What you do in your bedroom may no longer be free from legislation. A recent survey found widespread support for “bedroom touting,” where people...

What you do in your bedroom may no longer be free from legislation. A recent survey found widespread support for “bedroom touting,” where people buy more tickets than they need and then sell the ones they won’t use over the Internet.

Nine out of ten people reported that they wanted the right to buy and sell tickets to concerts and sports events on the open market, according to the poll carried out by eBay. The poll was conducted in response to growing pressure from the entertainment industry for changes in online ticket reselling laws.

Complaints are that online resellers make it harder for genuine fans to get tickets at an affordable price. The belief is that the tickets are bought up in mass and then appear immediately online at inflated prices. This practice is not illegal in most areas, as many states have specific laws that are geared toward limiting resale without completely banning it.

In a survey carried out by ICM Research, 87 percent of people said they should be able to resell tickets. Eighty-four percent believed that a ticket was their private property and that they should have the right to buy and sell it.

EBay’s claim is that fans want the right to resell.

Charles Coney, a spokesman for eBay told Telegraph.co.uk that “People clearly believe sport, theatre, music or concert tickets should be treated like any other consumer good. If you have bought and paid for it, you should be allowed to resell it.”
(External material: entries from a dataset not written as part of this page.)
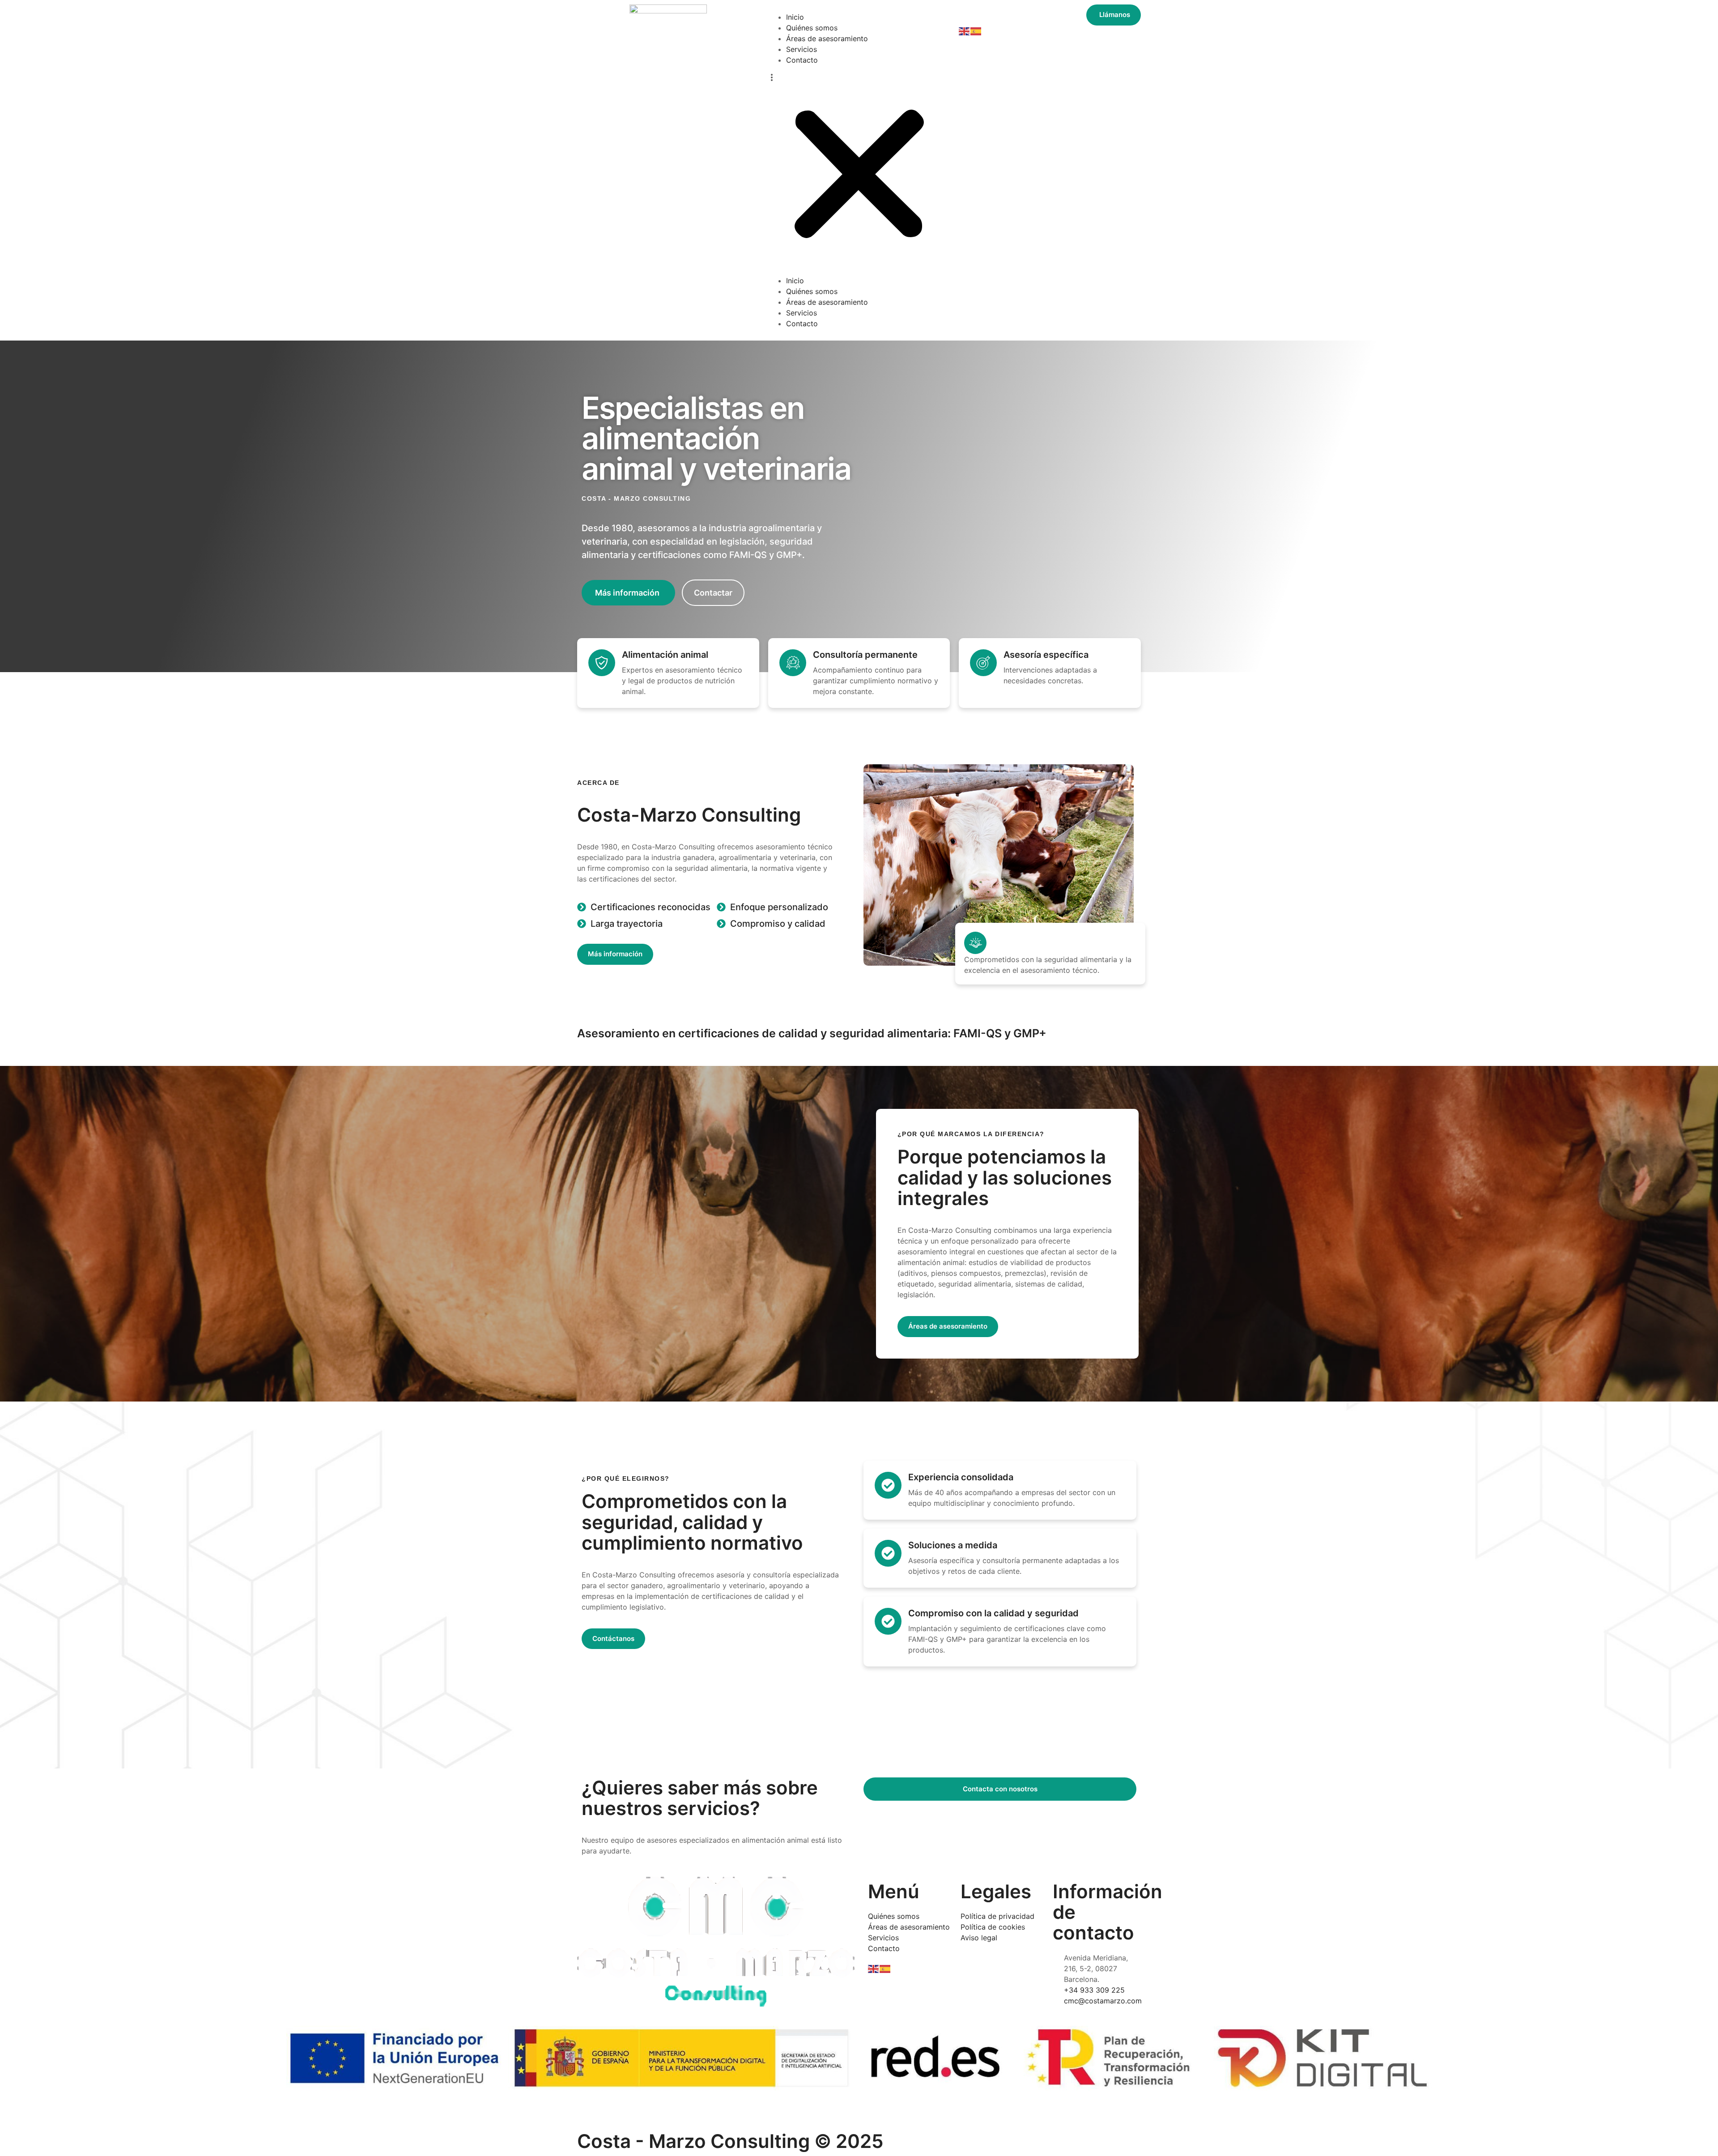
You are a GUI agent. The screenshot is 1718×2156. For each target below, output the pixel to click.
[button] (859, 170)
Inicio (795, 17)
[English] (964, 30)
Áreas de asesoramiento (827, 38)
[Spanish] (976, 30)
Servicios (801, 49)
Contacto (802, 59)
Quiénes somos (812, 27)
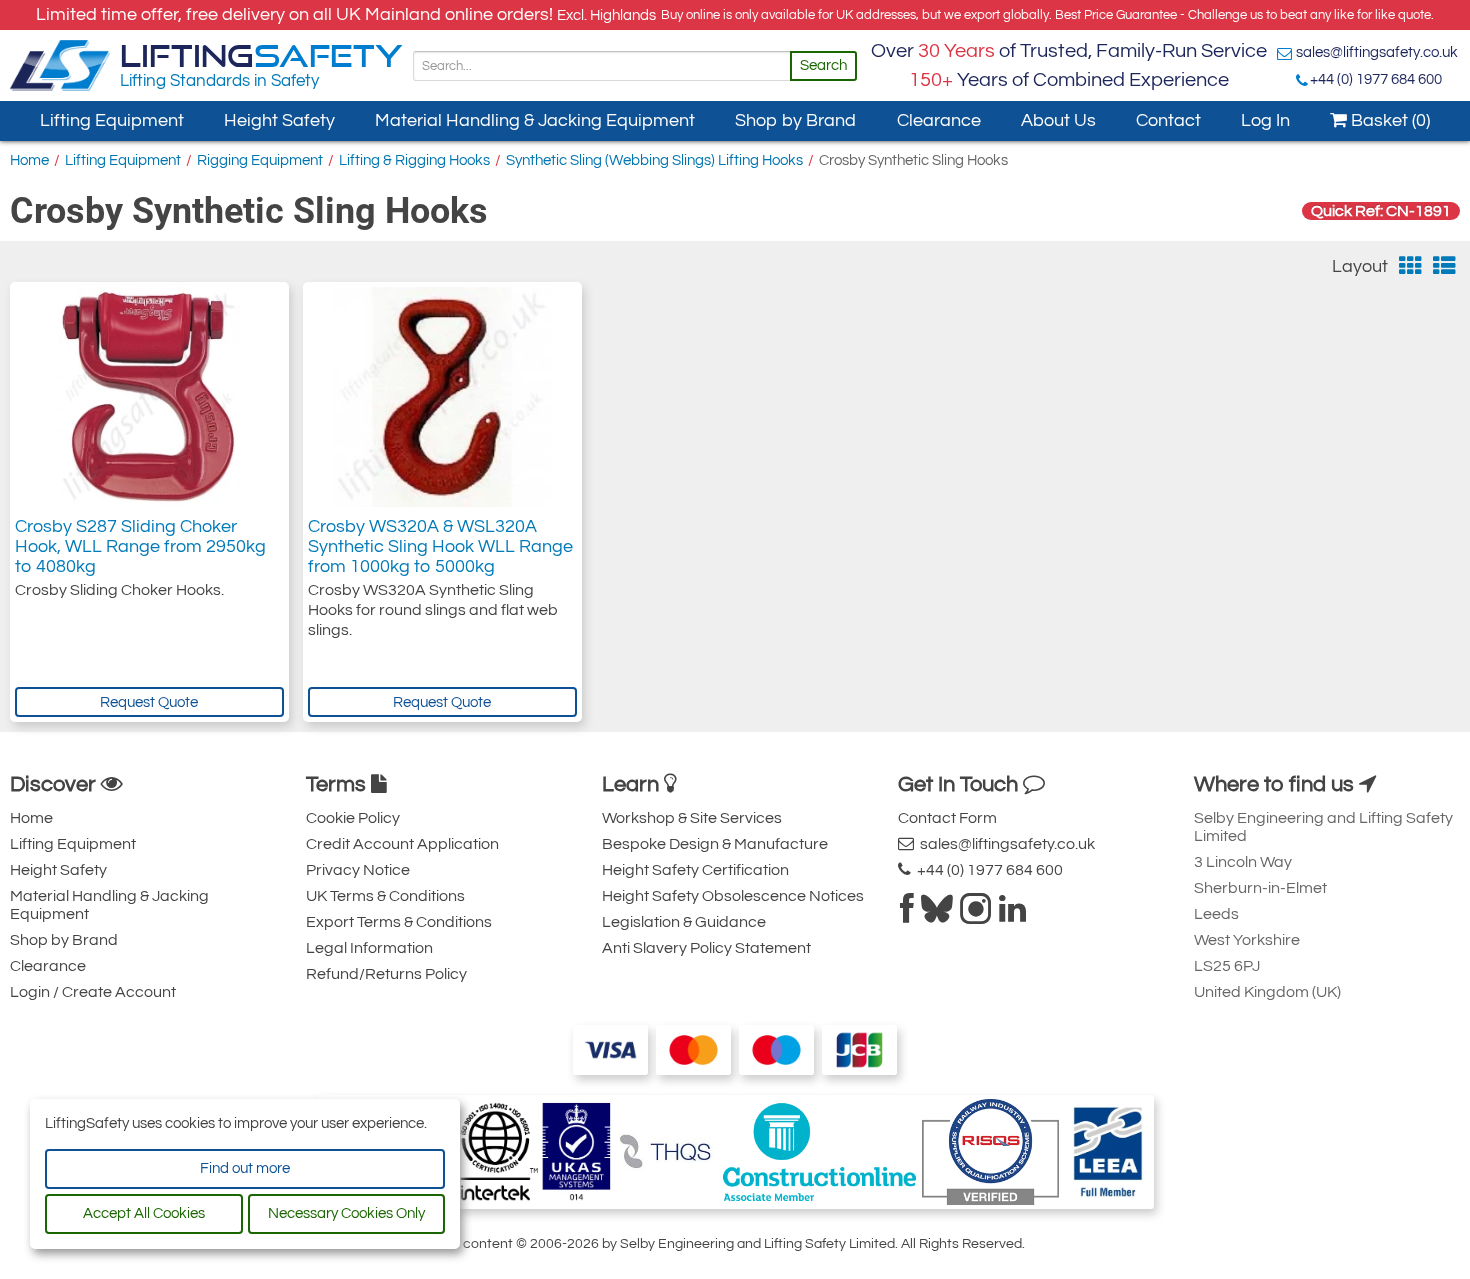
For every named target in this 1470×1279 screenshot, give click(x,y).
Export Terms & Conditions (399, 922)
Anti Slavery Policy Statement (706, 948)
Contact (1168, 120)
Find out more (245, 1168)
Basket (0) (1388, 120)
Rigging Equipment (260, 160)
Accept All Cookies (144, 1213)
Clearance (939, 120)
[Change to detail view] (1444, 266)
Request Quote (149, 702)
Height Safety (279, 120)
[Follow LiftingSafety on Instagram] (976, 915)
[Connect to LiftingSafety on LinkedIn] (1012, 915)
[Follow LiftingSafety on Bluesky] (937, 915)
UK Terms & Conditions (385, 896)
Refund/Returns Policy (386, 974)
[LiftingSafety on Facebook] (907, 915)
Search (823, 65)
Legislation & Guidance (684, 922)
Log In (1265, 120)
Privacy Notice (358, 870)
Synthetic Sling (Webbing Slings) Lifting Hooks (654, 160)
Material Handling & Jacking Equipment (535, 120)
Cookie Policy (353, 818)
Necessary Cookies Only (346, 1213)
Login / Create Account (93, 992)
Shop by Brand (795, 120)
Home (29, 160)
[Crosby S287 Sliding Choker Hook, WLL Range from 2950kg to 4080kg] (149, 397)
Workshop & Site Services (692, 818)
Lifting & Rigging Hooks (414, 160)
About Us (1058, 120)
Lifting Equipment (112, 120)
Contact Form (947, 818)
The company also says that their customers are genuine fans who have too many tickets. As there is little recourse for someone who wishes to return a ticket once it is purchased, fans that may not be able to attend an event are left with no choice but to resell, or lose their money. The ICM survey found that nearly half of people who tried to secure a refund found it “impossible.”

EBay accuses venues of not making enough tickets available. Age-old practices of saving the best seats for corporate sponsors, company perks and loyalty schemes are some of the reasons that fans cannot obtain tickets and also why they sell out so quickly.

“Very often only a very small proportion of tickets are actually made available to the public,” Coney continued.

Another reason that tickets are selling so fast is that the business of ticket buying has moved from slow moving lines in front of box offices to the swift-flying Internet. Some people use their phone to make the purchase, but the vast majority of purchasers need only click a few buttons to quickly complete their sale.

Whether the availability of these tickets is due to venues and promoters with-holdings or because of blocks being snatched up when they go on sale, the free market reigns. Trying to enforce laws that govern an industry that is fast transcending state lines and exists in a virtual reality is a daunting task. But the majority is in support of free enterprise, and the market will dictate what consumers want.